By defining these granular interfaces, NestJS ensures that clients of the UserService
only depend on the interfaces they need. For instance, a component responsible for user registration will only depend on the UserRegistration
interface, while a component handling user authentication will only depend on the UserAuthentication
interface. This adherence to the Interface Segregation Principle results in a more modular and maintainable codebase, where components are decoupled and dependencies are minimized.
5. Dependency Inversion Principle (DIP):
NestJS promotes the DIP through its reliance on dependency injection and inversion of control (IoC) containers. By decoupling high-level modules from their concrete implementations and depending on abstractions, NestJS allows for flexible and testable code.
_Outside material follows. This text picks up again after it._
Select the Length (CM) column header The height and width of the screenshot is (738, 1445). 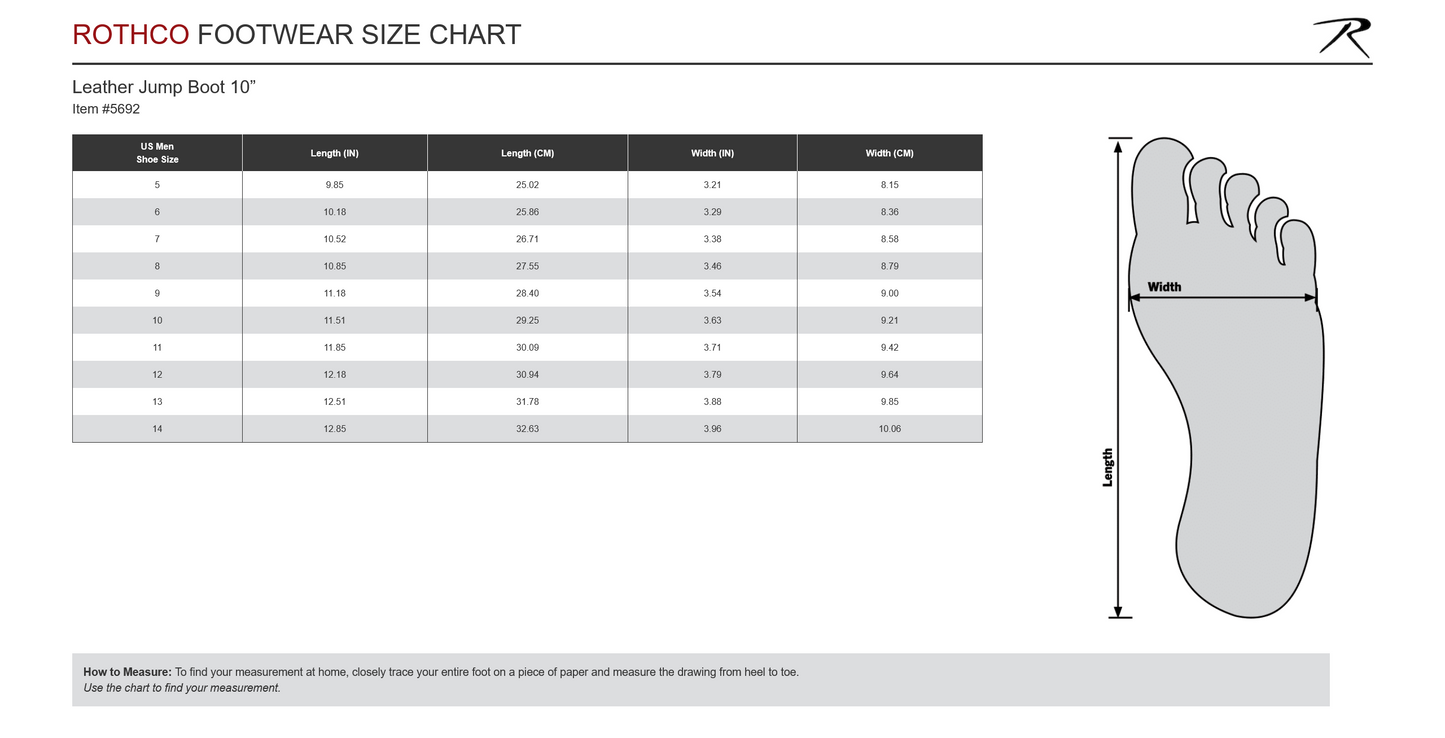click(527, 153)
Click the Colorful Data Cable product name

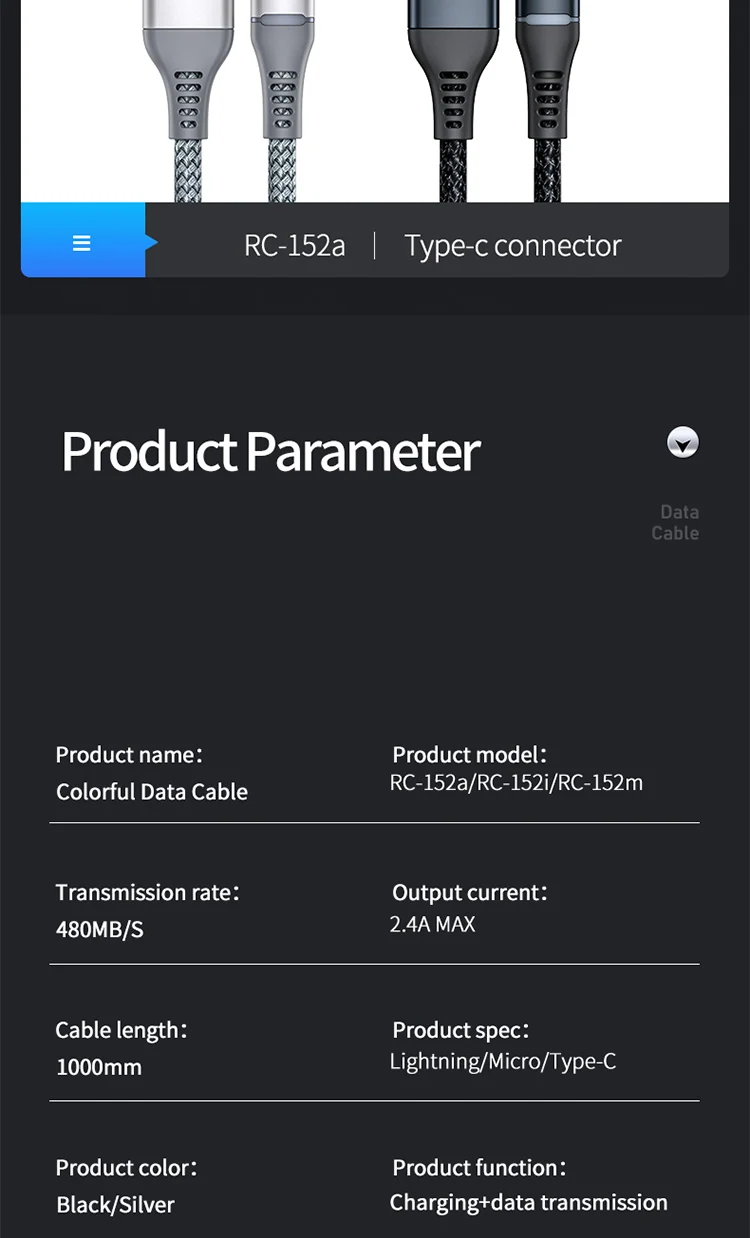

Developers can easily swap implementations and manage dependencies, facilitating the development of loosely coupled and highly cohesive systems.
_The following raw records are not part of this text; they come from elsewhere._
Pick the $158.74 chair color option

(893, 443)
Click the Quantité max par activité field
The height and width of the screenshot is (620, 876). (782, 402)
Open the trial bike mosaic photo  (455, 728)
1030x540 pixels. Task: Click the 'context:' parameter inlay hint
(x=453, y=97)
Let’s illustrate the Dependency Inversion Principle (DIP) in a NestJS context with an example where we have a service that depends on a repository interface, and we inject different implementations of this repository interface using dependency injection.
- Define the repository interface:
// user.repository.interface.ts
import { User } from './user.model';
export interface UserRepository {
getUserById(userId: string): Promise<User>;
}
2. Implement concrete repository classes:
// database.user.repository.ts
import { Injectable } from '@nestjs/common';
import { UserRepository } from './user.repository.interface';
import { User } from './user.model';
@Injectable()
export class DatabaseUserRepository implements UserRepository {
async getUserById(userId: string): Promise<User> {
// Logic to retrieve user from a database
}
}
// file.user.repository.ts
import { Injectable } from '@nestjs/common';
import { UserRepository } from './user.repository.interface';
import { User } from './user.model';
@Injectable()
export class FileUserRepository implements UserRepository {
async getUserById(userId: string): Promise<User> {
// Logic to retrieve user from a file
}
}
3. Create a service that depends on the repository interface:
// user.service.ts
import { Injectable } from '@nestjs/common';
import { UserRepository } from './user.repository.interface';
import { User } from './user.model';
@Injectable()
export class UserService {
constructor(private readonly userRepository: UserRepository) {}
async getUserById(userId: string): Promise<User> {
return this.userRepository.getUserById(userId);
}
}
4. Utilize the service and inject different repository implementations in a module:
// app.module.ts
import { Module } from '@nestjs/common';
import { UserService } from './user.service';
import { DatabaseUserRepository } from './database.user.repository'; // Import the database repository
// import { FileUserRepository } from './file.user.repository'; // Alternatively, import the file repository
@Module({
providers: [
// Inject the DatabaseUserRepository
{ provide: 'UserRepository', useClass: DatabaseUserRepository },
// Alternatively, inject the FileUserRepository
// { provide: 'UserRepository', useClass: FileUserRepository },
UserService,
],
})
export class AppModule {}
In this example, the UserService
depends on the UserRepository
interface, which defines the contract for retrieving user data. Different implementations of this interface (DatabaseUserRepository
and FileUserRepository
) can be injected into the UserService
via dependency injection, depending on the specific requirements or configurations of the application. This adherence to the Dependency Inversion Principle allows for flexible and testable code, as high-level modules (such as the UserService
) depend on abstractions (interfaces) rather than concrete implementations.